鉴别单倍体最基础的方法就是形态鉴别法。由于单倍体仅含有一组染色体,表现为细胞体积较小、植株的叶片面积、花茎以及种子等营养器官相较于二倍体小,植株也较矮(图4、图5、图6)。因此,通过观察植株的表型可以很直观的分辨出单倍体。但是该方法鉴定单倍体所需的时间较长,植物的生长也容易受到环境的影响造成鉴别失误,并且在农作物单倍体鉴定过程中需要在田间种植,因此容易造成耕地的浪费。

图4 将单倍体(Haploid)与二倍体(Diploid)玉米进行表型比较(Wang et al., 2021)。(A)单倍体植物株型矮小;(B)单倍体植株不育,没有花药。


图5 将单倍体(H)与六倍体(HE)小麦进行表型比较,包括株型、叶、穗和花药(Liu et al., 2020)。


图6 烟草单倍体(Haploid)和二倍体(Diploid)植株的表型比较(zhang et al., 2022)。(a)植物的整株表型;(b)烟草绽放的花;(c)未开放的花;(d)雌蕊;(e)雄蕊;(f)花药;(g)果荚。


2.2 结合细胞遗传学鉴别单倍体

通过染色体压片的方法观察植物的根尖细胞或减数分裂细胞是鉴别单倍体的最直观方法,通过观察染色体数是否等于配子数即可判断植株是否为单倍体。但该方法所涉及的实验步骤繁琐,且效率很低,不适用于工程化的筛选鉴定。流式细胞仪(Flowcytometry,简称FCM)是现代分子生物实验室不可或缺的高科技细胞分析仪器。它在检测细胞的大小,内部结构、DNA含量、特异性蛋白含量等方面具有显著优势,因此也被广泛应用于植物遗传学、植物生理学等多个领域(姚丽萍等, 2009)。利用流式细胞仪对大量处于分裂期的植物细胞DNA含量进行检测,经过计算机软件系统自动统计分析后,就能形成非常直观的DNA含量的分布曲线图来确定样本的倍性(图7)。使用流式细胞仪来检测单倍体的方法快速、稳定、直观、可靠,但是该仪器非常昂贵,并且需要专业的仪器维护人员和专业熟练的操作才能得到真实可靠的结果,这制约了该项技术的应用范围。

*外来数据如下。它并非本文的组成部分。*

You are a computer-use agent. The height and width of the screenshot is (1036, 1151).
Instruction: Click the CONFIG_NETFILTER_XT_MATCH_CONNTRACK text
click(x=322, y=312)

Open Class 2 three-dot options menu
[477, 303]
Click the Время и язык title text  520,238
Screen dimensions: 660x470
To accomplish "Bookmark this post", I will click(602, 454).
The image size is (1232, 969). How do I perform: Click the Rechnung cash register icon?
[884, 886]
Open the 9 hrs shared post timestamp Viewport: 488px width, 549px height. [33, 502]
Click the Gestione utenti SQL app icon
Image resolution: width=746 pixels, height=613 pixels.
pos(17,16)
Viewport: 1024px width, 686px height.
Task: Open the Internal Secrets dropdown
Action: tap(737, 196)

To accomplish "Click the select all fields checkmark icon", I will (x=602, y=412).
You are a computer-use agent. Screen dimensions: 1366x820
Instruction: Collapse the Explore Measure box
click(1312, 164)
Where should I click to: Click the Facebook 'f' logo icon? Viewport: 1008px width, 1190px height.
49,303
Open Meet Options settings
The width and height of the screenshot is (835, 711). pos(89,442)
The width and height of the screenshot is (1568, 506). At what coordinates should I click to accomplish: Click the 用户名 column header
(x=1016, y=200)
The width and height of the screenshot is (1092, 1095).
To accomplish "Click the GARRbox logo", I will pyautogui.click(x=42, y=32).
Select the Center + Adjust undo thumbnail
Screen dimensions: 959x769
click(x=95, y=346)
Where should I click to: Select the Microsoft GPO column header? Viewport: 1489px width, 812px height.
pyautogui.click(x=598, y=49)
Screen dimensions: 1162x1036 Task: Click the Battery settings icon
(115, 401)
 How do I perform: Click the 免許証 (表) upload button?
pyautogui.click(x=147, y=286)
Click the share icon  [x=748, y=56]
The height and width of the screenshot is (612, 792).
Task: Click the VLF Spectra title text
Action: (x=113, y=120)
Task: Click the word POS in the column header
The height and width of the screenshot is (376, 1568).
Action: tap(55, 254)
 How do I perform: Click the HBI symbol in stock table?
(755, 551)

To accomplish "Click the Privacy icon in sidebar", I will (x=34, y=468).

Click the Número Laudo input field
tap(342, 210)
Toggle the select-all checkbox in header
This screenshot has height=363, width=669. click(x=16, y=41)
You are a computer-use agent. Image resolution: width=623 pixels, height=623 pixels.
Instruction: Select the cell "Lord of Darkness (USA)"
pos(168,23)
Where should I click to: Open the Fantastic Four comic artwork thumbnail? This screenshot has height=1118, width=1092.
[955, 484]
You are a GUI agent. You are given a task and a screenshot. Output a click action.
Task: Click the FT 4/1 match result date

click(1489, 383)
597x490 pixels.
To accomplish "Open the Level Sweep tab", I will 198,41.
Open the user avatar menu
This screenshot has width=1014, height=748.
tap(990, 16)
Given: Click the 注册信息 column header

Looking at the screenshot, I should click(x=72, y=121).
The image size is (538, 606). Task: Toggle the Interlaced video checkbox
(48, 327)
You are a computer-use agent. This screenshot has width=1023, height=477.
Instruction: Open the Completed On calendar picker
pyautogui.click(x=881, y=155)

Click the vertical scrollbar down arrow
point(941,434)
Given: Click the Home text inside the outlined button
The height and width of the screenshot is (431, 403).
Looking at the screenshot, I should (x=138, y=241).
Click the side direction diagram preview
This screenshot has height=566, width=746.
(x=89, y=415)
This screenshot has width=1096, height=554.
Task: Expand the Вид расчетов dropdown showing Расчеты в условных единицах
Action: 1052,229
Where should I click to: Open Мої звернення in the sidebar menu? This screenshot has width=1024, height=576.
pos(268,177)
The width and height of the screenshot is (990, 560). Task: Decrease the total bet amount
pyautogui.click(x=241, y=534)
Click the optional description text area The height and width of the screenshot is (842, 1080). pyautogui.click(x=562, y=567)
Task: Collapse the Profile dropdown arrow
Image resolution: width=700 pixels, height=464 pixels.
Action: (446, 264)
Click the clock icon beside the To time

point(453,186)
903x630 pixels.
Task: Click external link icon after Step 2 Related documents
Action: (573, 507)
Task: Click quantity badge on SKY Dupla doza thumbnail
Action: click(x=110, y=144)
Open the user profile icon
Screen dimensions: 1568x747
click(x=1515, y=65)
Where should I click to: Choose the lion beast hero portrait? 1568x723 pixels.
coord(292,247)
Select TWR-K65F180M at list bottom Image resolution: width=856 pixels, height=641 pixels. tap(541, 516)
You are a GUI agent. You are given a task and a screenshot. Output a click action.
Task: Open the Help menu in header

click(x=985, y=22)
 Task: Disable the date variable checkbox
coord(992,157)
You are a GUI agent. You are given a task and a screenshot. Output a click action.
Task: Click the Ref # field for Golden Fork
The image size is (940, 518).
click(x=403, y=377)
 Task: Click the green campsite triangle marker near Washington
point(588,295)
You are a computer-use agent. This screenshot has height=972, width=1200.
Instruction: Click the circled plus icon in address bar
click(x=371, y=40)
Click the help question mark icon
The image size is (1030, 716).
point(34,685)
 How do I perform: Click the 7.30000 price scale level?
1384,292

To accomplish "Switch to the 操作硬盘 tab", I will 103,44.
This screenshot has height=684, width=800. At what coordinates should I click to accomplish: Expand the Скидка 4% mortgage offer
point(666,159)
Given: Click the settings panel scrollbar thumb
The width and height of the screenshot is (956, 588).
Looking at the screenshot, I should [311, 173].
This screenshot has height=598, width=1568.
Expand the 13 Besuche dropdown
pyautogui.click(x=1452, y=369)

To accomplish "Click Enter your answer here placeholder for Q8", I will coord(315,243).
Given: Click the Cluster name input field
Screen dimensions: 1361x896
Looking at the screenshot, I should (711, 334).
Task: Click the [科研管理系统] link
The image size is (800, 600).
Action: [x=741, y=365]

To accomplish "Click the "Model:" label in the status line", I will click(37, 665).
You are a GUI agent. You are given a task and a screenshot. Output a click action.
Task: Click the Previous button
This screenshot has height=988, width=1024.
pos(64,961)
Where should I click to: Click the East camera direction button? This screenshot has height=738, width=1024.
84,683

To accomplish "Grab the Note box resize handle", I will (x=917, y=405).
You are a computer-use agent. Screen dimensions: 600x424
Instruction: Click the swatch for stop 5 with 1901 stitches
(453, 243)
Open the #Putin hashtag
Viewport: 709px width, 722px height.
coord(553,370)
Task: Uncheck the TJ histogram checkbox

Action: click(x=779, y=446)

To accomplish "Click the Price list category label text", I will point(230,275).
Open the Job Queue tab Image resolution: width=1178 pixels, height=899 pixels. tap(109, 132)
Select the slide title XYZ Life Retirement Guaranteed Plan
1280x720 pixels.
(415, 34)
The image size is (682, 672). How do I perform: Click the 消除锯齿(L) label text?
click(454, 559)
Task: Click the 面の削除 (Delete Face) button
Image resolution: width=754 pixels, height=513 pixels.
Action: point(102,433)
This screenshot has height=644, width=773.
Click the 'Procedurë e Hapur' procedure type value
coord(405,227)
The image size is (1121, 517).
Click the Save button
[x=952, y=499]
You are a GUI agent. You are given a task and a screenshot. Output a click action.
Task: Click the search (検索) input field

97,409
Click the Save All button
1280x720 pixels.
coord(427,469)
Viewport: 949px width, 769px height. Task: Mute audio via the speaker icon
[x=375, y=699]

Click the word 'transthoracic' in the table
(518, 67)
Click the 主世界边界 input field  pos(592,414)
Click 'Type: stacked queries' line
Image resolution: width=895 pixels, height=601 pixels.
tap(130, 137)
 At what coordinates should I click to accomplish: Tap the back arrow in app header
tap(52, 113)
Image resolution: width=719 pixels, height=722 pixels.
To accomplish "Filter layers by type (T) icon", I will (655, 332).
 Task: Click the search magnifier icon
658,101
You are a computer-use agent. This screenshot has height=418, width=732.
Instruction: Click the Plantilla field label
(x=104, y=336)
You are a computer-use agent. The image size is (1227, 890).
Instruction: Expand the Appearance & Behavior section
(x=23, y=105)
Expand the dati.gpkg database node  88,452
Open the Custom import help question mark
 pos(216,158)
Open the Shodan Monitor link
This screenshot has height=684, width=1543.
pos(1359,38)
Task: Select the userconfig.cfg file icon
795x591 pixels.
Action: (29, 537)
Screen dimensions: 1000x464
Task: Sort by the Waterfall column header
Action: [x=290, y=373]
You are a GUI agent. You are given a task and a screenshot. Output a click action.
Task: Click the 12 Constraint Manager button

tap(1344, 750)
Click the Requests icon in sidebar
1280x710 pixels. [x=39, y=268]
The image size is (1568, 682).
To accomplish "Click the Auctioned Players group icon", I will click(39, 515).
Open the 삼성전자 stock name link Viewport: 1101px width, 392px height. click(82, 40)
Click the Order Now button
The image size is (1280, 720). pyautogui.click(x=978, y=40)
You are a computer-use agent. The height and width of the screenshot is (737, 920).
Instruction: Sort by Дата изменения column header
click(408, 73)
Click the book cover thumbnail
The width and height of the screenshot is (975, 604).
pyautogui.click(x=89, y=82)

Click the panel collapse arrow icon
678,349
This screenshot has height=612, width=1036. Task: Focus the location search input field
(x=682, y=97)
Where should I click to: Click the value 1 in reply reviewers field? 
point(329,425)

图7 用流式细胞仪检测玉米单倍体(Kelliher et al., 2016)。


2.3 利用遗传标记鉴别单倍体

(1)R1-nj 标记

目前各大育种公司和科研院所使用的单倍体遗传标记大多是基于R1-nj基因的遗传标记法。该基因可以在玉米胚乳的糊粉层和胚的盾片处合成花青素,通过肉眼就可以观察到明显的紫色。使用含有该遗传标记的单倍体诱导系,获得的单倍体籽粒表现为胚部不着色,胚乳部分着色,因此很容易从玉米籽粒中筛选出来。但是,R1-nj的效率受遗传背景和环境因素的影响较大,识别准确率在60%到90%之间(图8)。因此,这种方法在大规模筛选单倍体时存在一定的劣势。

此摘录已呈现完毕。